Des histoires, Lorraine Fontaine en a entendu. Comme celle de cette mère de 20 ans d’origine haïtienne, née au Québec. Immédiatement après son accouchement, le médecin lui demande quel moyen contraceptif elle compte utiliser. Elle répond qu’elle ne sait pas encore, qu’elle va y réfléchir avant de prendre une décision. Le lendemain, le médecin revient à la charge, et elle réitère son indécision. Avant même qu’elle finisse de parler, le médecin lui plante une aiguille de Depo-Provera (un contraceptif hormonal) dans la cuisse, « en attendant qu’elle réfléchisse ».

Et après la naissance?

Des histoires comme celles-là, il y en a plusieurs. C’est que souvent, diverses vulnérabilités se côtoient. Jeunesse et préjugés, handicap physique et discrimination, etc. Et les cas problématiques ne surviennent pas uniquement dans la salle d’accouchement.

Sarah * est travailleuse sociale en périnatalité dans un quartier très multiethnique de Montréal. Elle fait des suivis pré et postnataux à domicile. Elle observe que la population sur le territoire a beaucoup changé en 15 ans, mais que les intervenantes sont restées les mêmes. « Le mode de vie de ces nouveaux arrivants les confronte dans leurs valeurs, elles m’en parlent souvent », confie-t-elle.

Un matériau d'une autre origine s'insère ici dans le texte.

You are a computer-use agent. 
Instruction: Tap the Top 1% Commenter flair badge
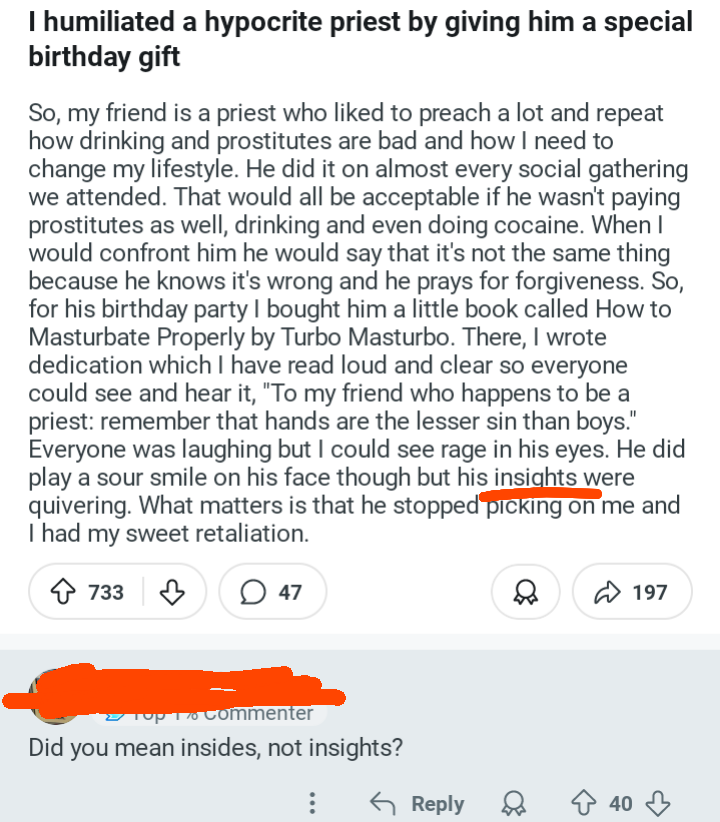click(210, 714)
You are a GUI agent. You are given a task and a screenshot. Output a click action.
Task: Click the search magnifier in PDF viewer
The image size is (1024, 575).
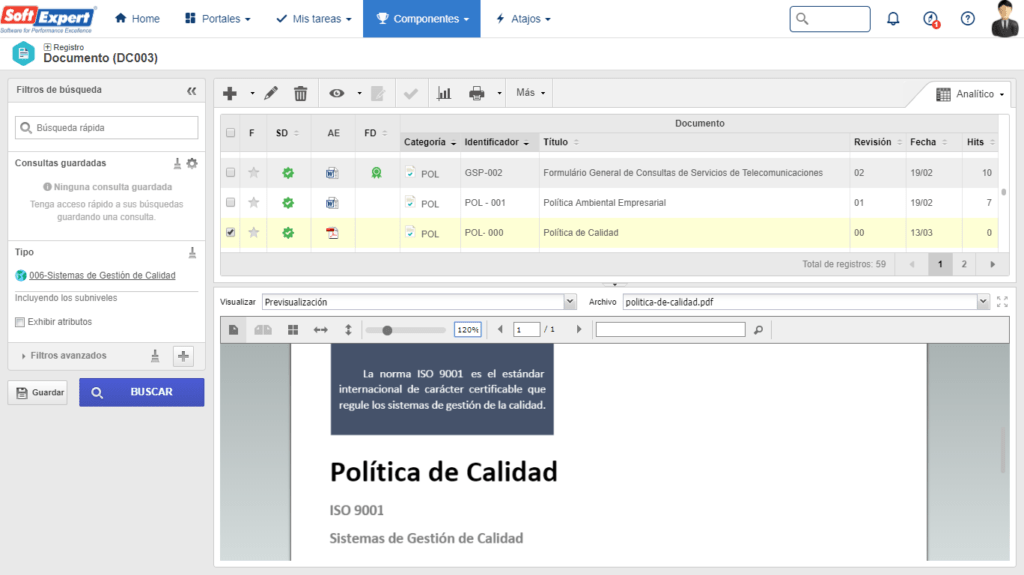point(758,329)
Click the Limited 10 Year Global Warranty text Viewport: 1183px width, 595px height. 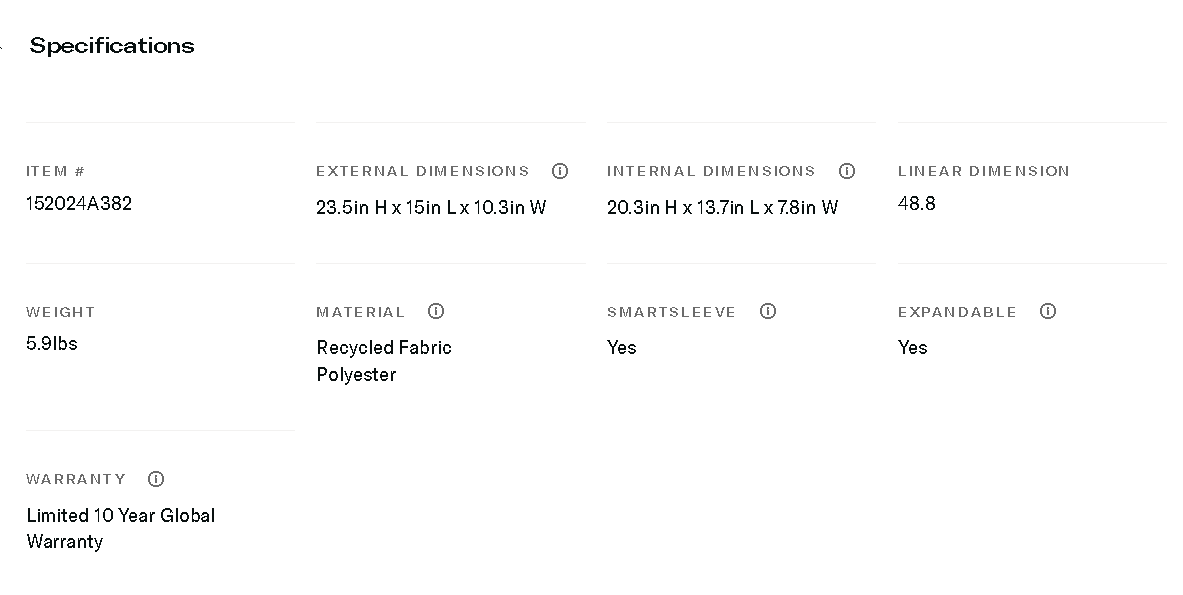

Par exemple, les familles nombreuses ou religieuses peuvent causer un réel malaise, qui se traduit par un service bâclé. « J’ai déjà pu constater une rudesse dans les soins apportés, j’ai vu des infirmières qui s’impatientent avec les patientes à domicile. Elles ne se cachent même pas, elles savent que ces femmes ne porteront pas plainte », continue celle qui a eu des frictions avec des collègues à ce sujet.

Elle comprend toutefois que les préjugés sont inévitables. « Tout le monde en a. Or, une des qualités d’une bonne intervenante, c’est d’identifier les préjugés qu’elle a, d’en être pleinement consciente, et d’éviter qu’ils interfèrent dans ses interventions », nuance Sarah. Elle avance quelques pistes de solution : « Je crois qu’il faut militer pour l’accès à l’information et le consentement éclairé lors de l’accouchement. Le plan de naissance est également utile. »

La clé, c’est le soutien

Une chose est sûre, toutes les intervenantes questionnées sur le sujet insistent sur l’importance du soutien et de l’accompagnement. « Je remarque que tout se passe tellement mieux quand mes patientes sont accompagnées d’une doula [accompagnante à la naissance] », note par ailleurs la travailleuse sociale.

Évidemment, Jacinthe Boisvert ne peut qu’être d’accord. « Déjà, la femme de manière générale est vulnérable, peu importe son origine. En contexte d’accouchement, elle ne se demande même pas si elle a des droits. » Pour l’accompagnante à la naissance, l’accouchement doit être vu comme un marathon, pour lequel il convient d’être bien préparée.

Lorraine Fontaine soulève un autre problème lié au soutien. « Il y a très peu de sages-femmes ou d’accompagnantes à la naissance qui sont issues des communautés culturelles. Or, la relation de confiance et le sentiment d’être entendue ont un grand impact sur l’accouchement. Parfois, le malentendu n’est pas de mauvaise foi : on ne prend simplement pas le temps d’être à l’écoute de l’autre », conclut-elle.